#### Task goal
Given the material below, output exactly the lines from the line with "Given: Click the Protocol column header" to the line with "This screenshot has height=860, width=1400.", both ends included, and no other lines.

= Beginning of Section =

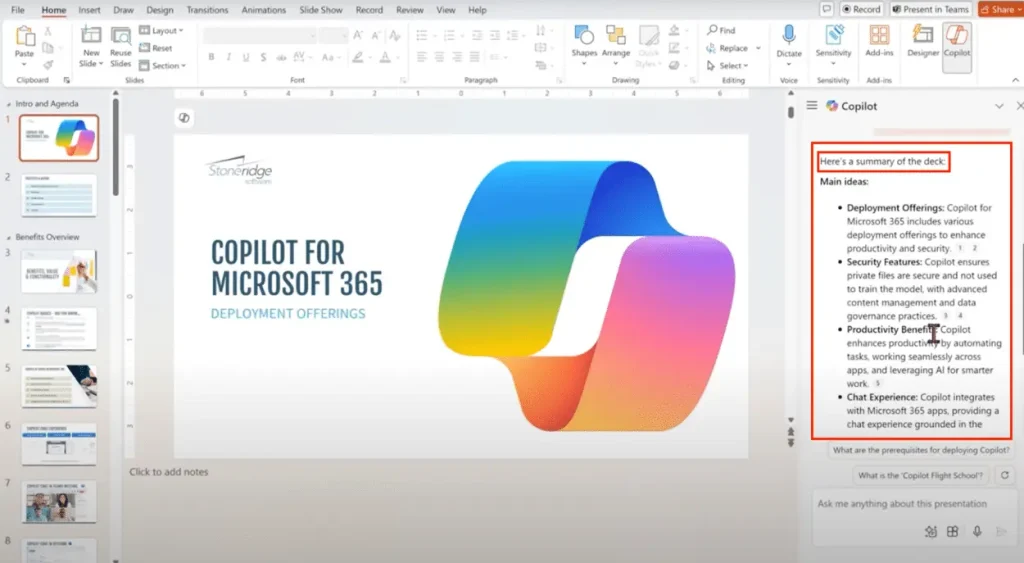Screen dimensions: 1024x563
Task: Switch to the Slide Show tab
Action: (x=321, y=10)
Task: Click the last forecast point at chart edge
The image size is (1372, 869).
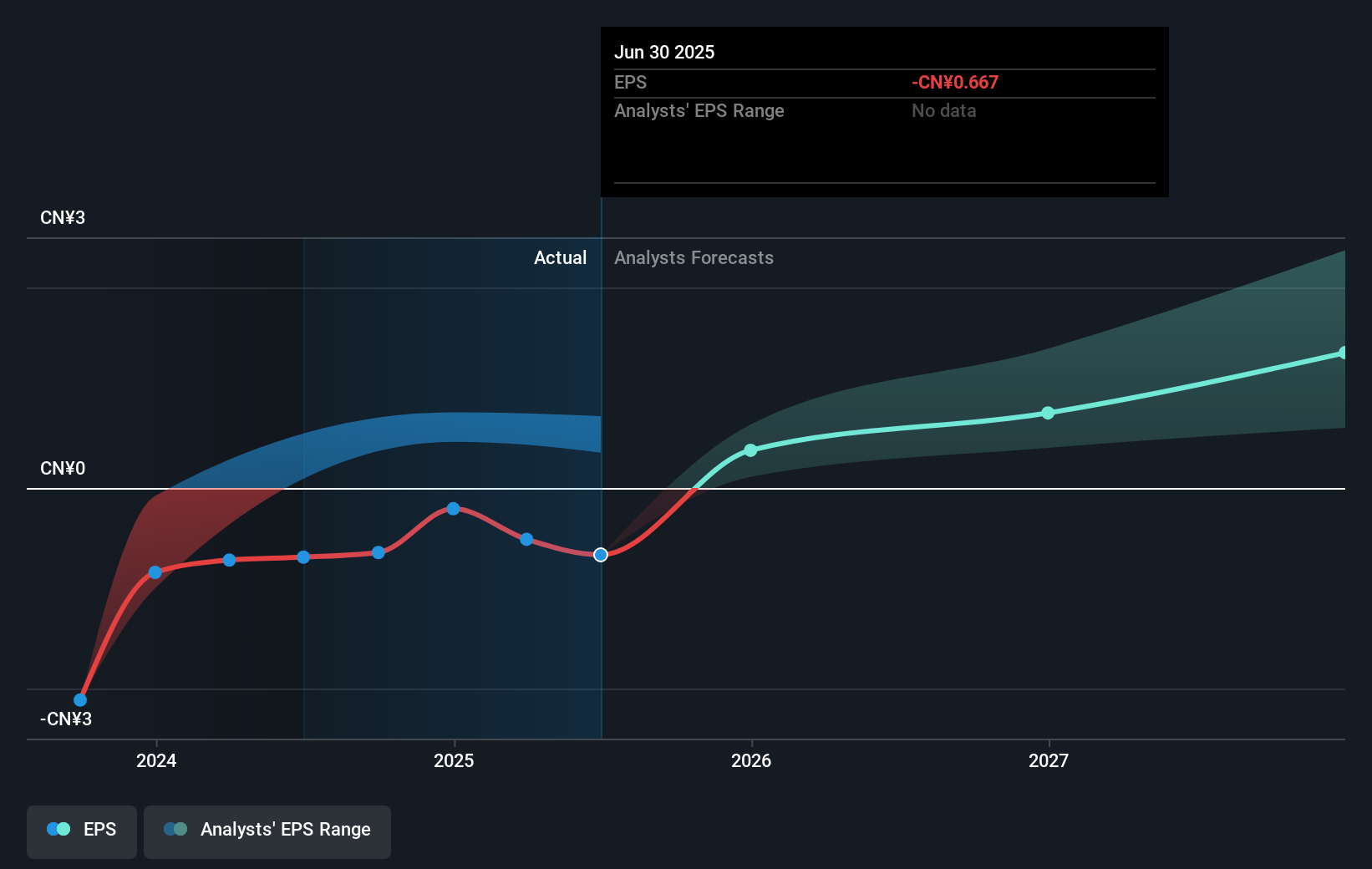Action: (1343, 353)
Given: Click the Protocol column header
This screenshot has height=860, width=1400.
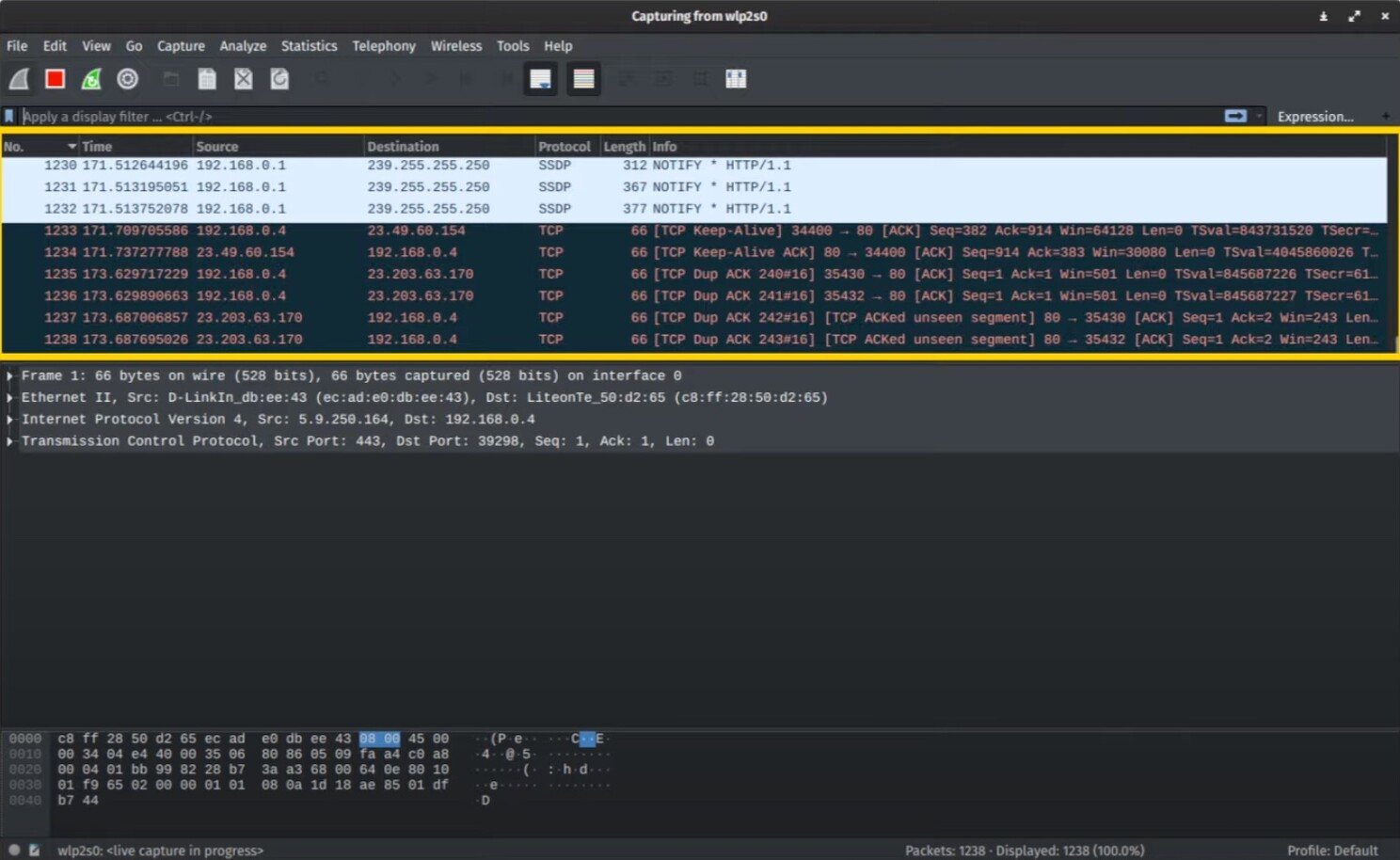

= End of Section =
= Beginning of Section =

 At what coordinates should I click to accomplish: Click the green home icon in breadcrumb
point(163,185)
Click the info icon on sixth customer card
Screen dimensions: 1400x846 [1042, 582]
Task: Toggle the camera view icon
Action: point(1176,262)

= End of Section =

#### Result below
Given: Click the Protocol column header
This screenshot has height=860, width=1400.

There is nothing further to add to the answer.